FIG. 2 shows that the axially outer ends of the printing-medium tubes 5 (only those at the right-hand end of the machine are shown in FIG. 2) communicate with flexible supply conduits 52 -- e.g. hoses or the like -- with which they are connected by means of quick-release couplings 53 which are known per se.* The purpose of making the conduits 52 flexible is to permit them to move to-and-fro when the entire unit composed of the end bearing units 20, 21, the screen 3 and the traverse members 22, reciprocates from left to right and vice versa.
The conduits 52 extend to a printing-medium supply unit which comprises for each of the conduits 52 a flow regulator 54 of known construction with a C.C. motor driving the pump, the C.C. motor being sold for ex. by Reliance Rochester, N.Y., U.S.A. which is associated with a respective DC motor that drives in turn a respective pump 56 for printing medium. The suction intakes 152 of the pumps 56 communicate with printing-medium supply containers (not illustrated) from which they draw the printing medium in the direction of the arrows A.
Thus, each of the medium chambers 141 defined between two axially consecutive ones of the partitions 41 receives from an associated pump 56 a precisely predetermined -- and adjustable -- quantity of printing ink, printing paste or other printing medium. Additional control devices acting upon the flow regulators 54, may also be provided and are known. Of course, the inner tube 50 does not rotate, although it reciprocates with the arrangement as described before. To prevent the inner tube 50 from rotating it is formed at one of its axial ends, i.e. in the illustrated embodiment at the right-hand axial end, with an extension or projection 150 which may be formed with an axial slot into which there extends an anti-rotation member 57 that is mounted on a part of the machine frame 1.

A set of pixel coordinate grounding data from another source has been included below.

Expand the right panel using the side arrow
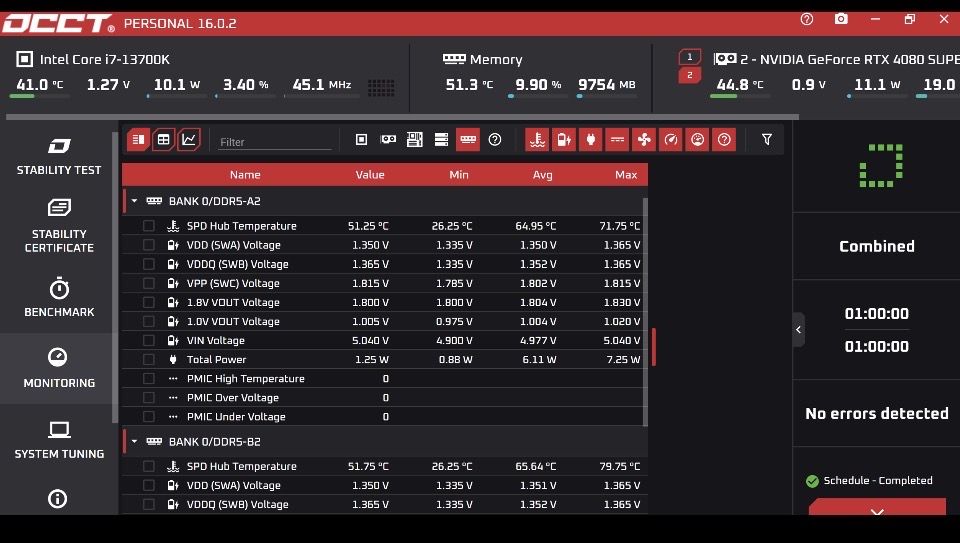This screenshot has width=960, height=543. click(x=798, y=330)
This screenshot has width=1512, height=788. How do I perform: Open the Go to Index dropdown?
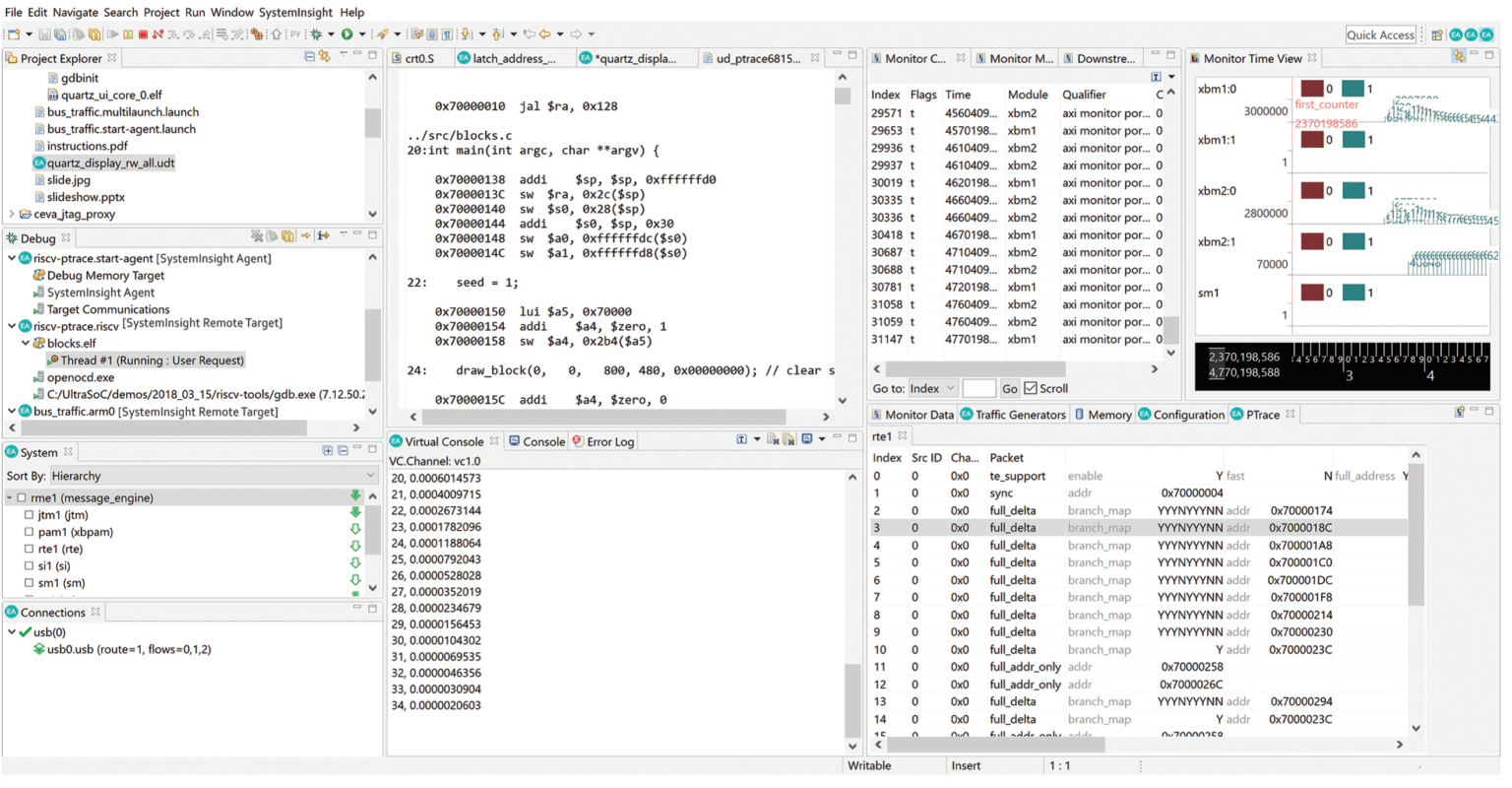(x=931, y=389)
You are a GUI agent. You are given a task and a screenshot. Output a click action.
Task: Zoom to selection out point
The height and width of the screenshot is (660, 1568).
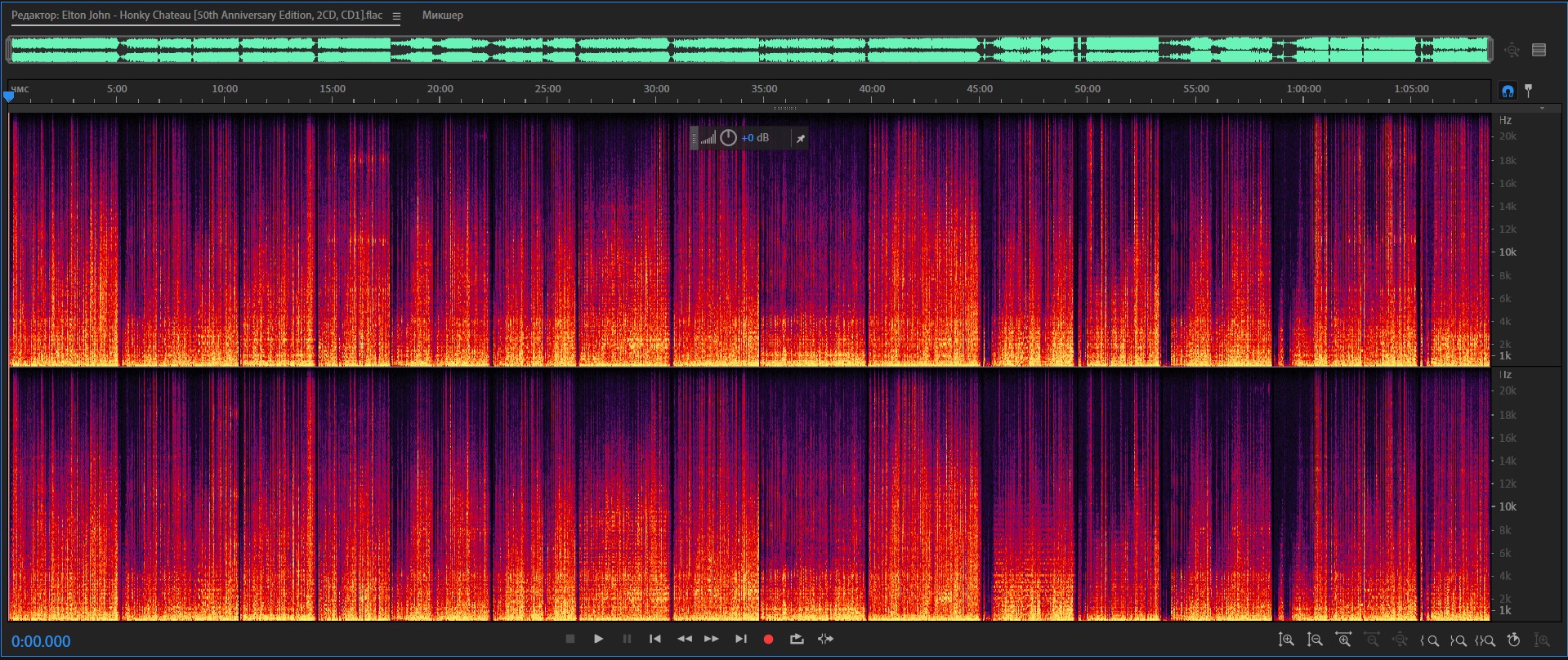pos(1458,640)
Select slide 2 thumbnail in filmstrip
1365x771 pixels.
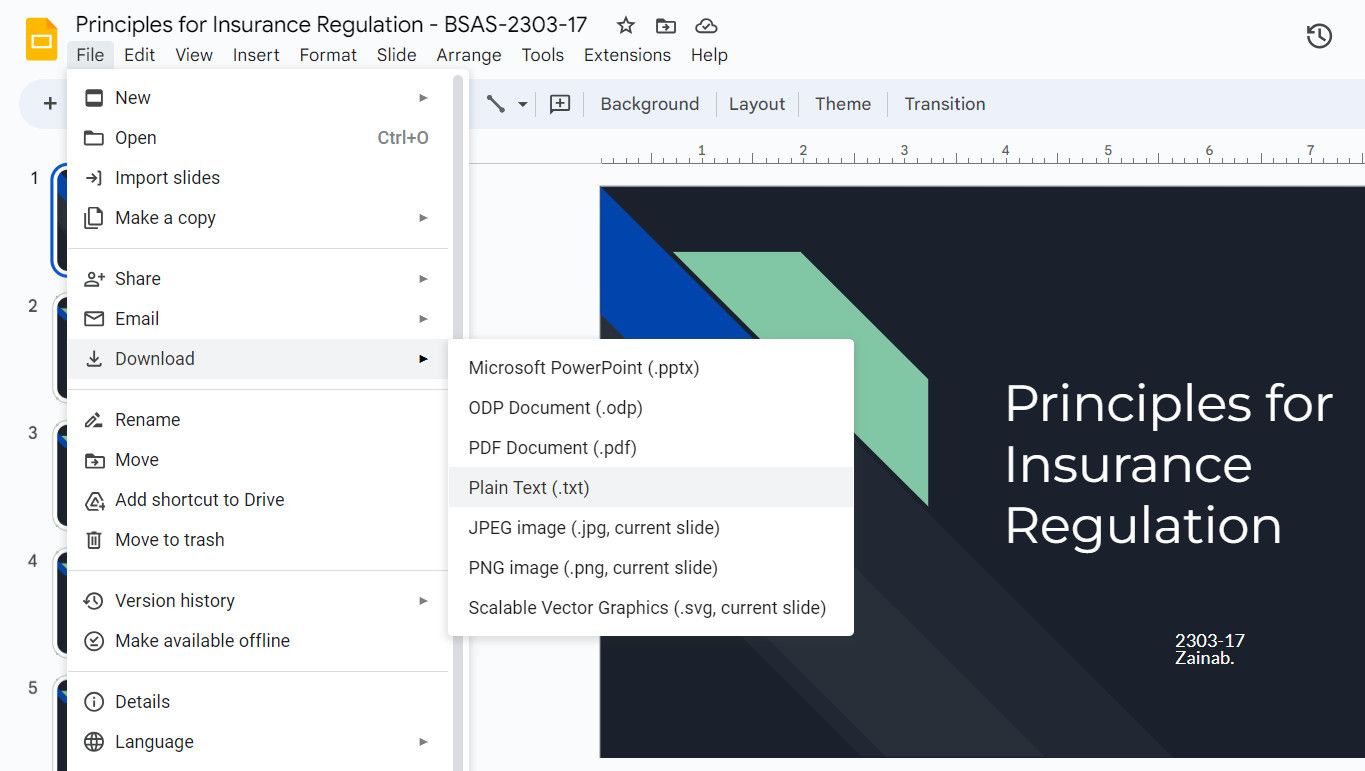point(58,347)
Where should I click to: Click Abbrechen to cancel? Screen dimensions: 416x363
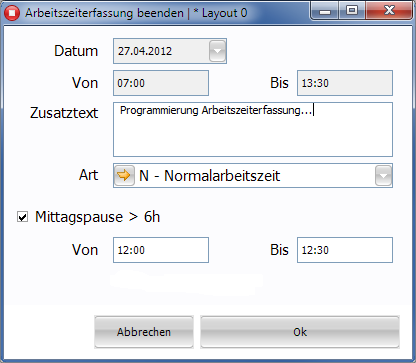144,332
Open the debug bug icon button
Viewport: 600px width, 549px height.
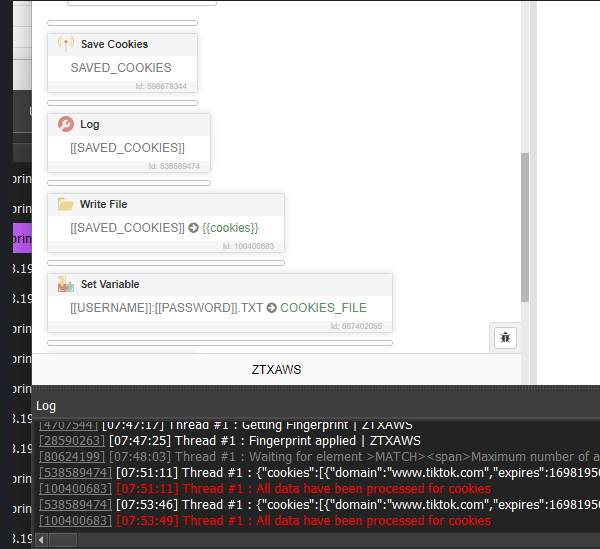(x=505, y=337)
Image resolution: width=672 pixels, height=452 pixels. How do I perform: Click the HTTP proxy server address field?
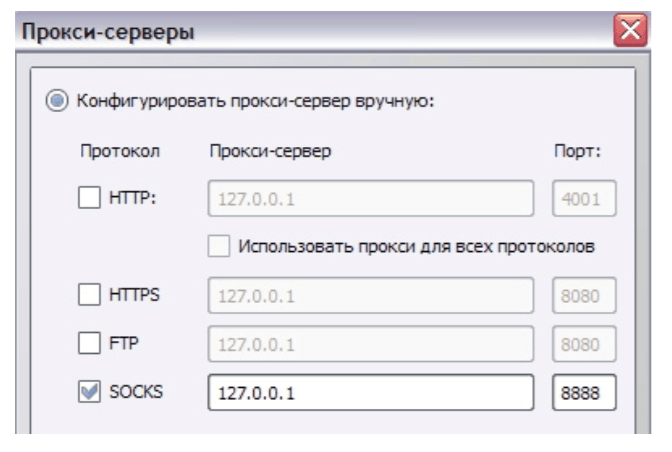(371, 199)
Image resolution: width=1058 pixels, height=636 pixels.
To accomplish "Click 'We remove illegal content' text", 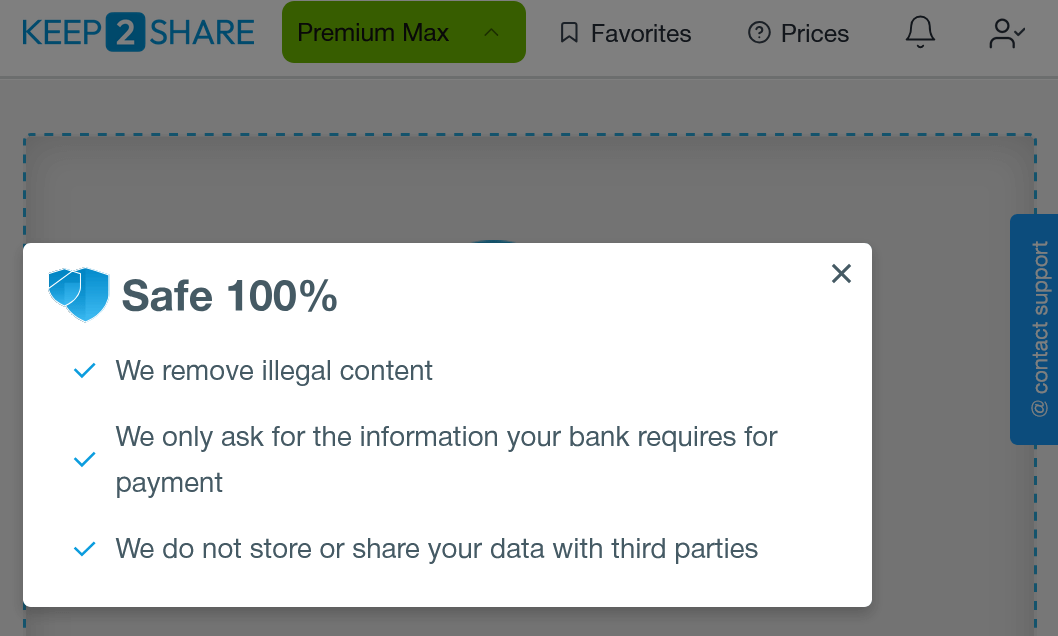I will pyautogui.click(x=274, y=371).
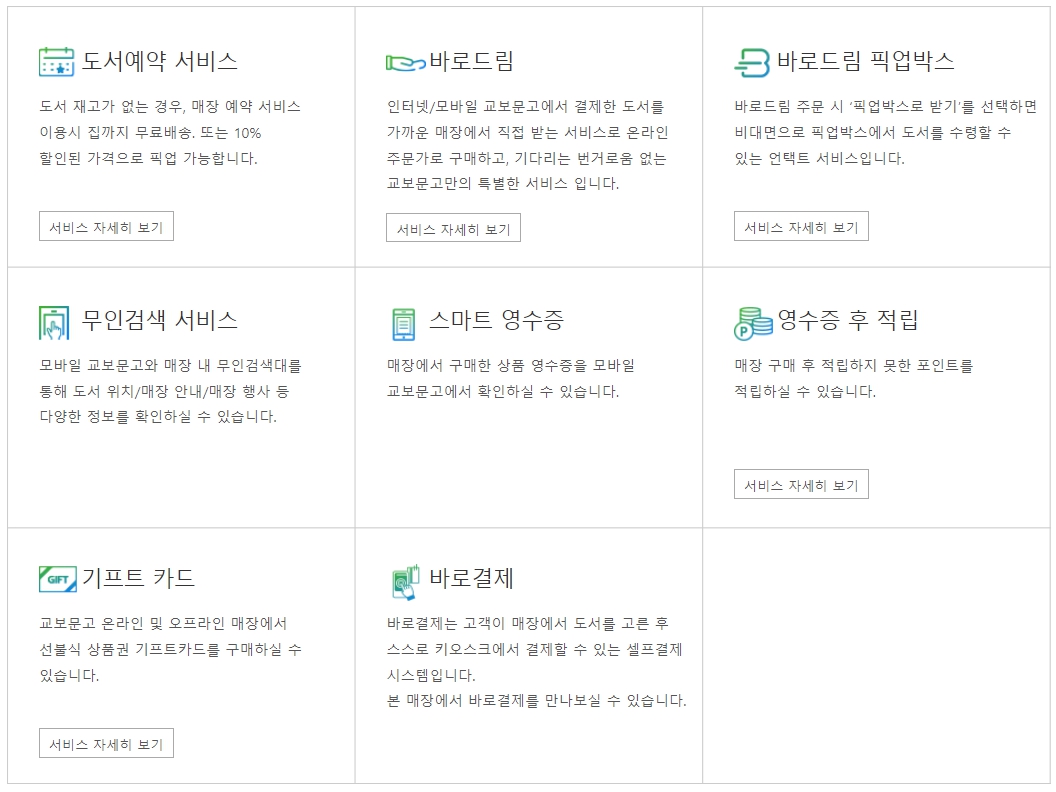Open details for 도서예약 서비스

coord(108,226)
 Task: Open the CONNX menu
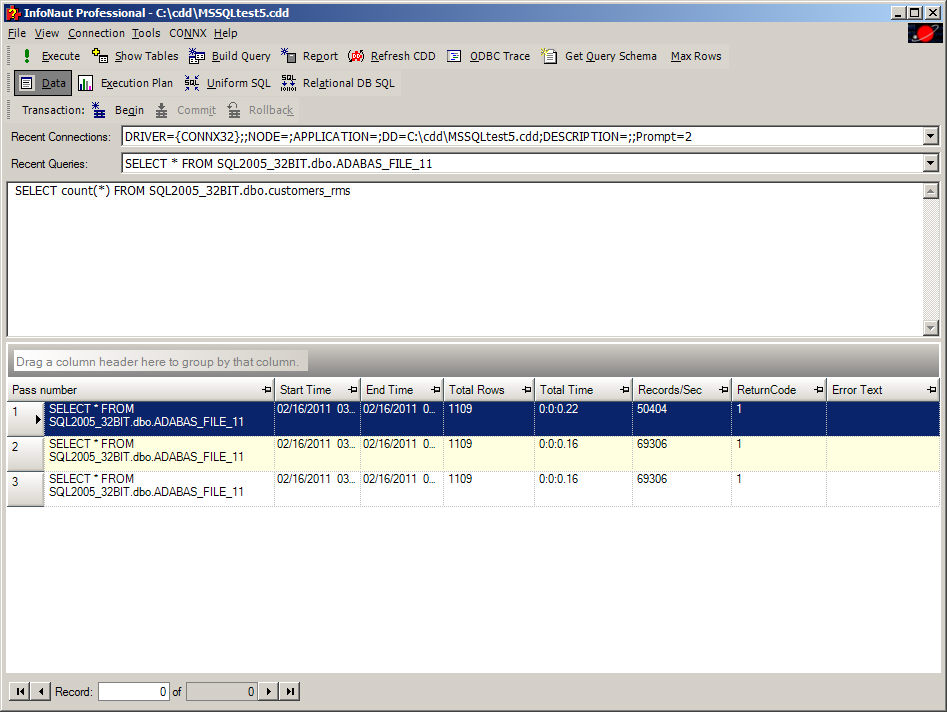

The embodiment in FIG. 3, which in other ways corresponds to the one in FIG. 1, is provided with a separate drive for the carrier 4. This separate drive comprises a motor 64 which drives a variable gear drive 164, such as a differential gear, for example are sold by "PIV" W. Reimers KG, Bad Homburg, BRD which in turn rotates a gear 264 that meshes with the gear 42. The opposite axial end of the carrier 4 is rotatably journalled within the sleeve 36. In this embodiment, as in the preceding one, the printing screen 3 is again driven from the main drive shaft 6 via the angle drive 60 and the gears 160 and 260. The gear 260 drives via gears 362 and 462 the gear 262 which in turn meshes with the drive gear 37 for the printing screen 3. Torque is transmitted to the right-hand end of the printing screen 3, i.e. the end remote from the end at which the main drive is located which is supplied via the main drive shaft 6, by means of gears 65 and 165 which mesh with the gears 37 at the opposite axial ends of the printing screen 3 and which are coupled for joint rotation by a shaft 265. Thus, when the gear 65 is rotated by its associated gears 37, it turns the shaft 265 which in turn rotates the gear 165 that transmits rotation to the right-hand end gear 37 and thus supplies torque to the right-hand end of the printing screen 3.
Due to the presence of the two motors 64 and 161 the rotational speeds for the carrier 4 and the printing screen 3 can be freely selected at will, each independently of the other. By means of a transfer clutch 261 as sold for example by Stromag GmbH, Vnna BRD the drive of the printing screen 3 can selectively be made proportional to the speed of movement of the workpiece web (not shown) or by means of the transmission 61 it can be made independent of any other factor.
FIGS. 4, 5 and 6, which have already been mentioned earlier, illustrate one example of the supply of printing medium. As shown in these three Figures in more detail, the inner free ends of the tubes 5 extend through openings in the wall of the inner tube 50 into chambers 151 formed in the circumferential wall of the (preferably synthetic plastic) spacing sleeve 51 where they are secured by means of nuts 251. The chambers 151 are separated from one another in axial direction by means of sealing rings or strips 351 -- rings or strips may be used as desired and need not be circumferentially complete as long as they seal at the bottom region of the clearance, as shown -- and these chambers 151 discharge the printing medium through openings 40 in the circumferential wall of the carrier 4 into the chambers 141 defined between the successive partitions 41. Since the inner tube 50 participates in the axial reciprocation of the carrier 4, but does not rotate, the position of chambers 141 relative to the respective opening 40 of carrier 4 does not change. Due to the rotation of carrier 4 the openings 40 keep moving into and out of communication with the associated chambers 141, in circumferential direction.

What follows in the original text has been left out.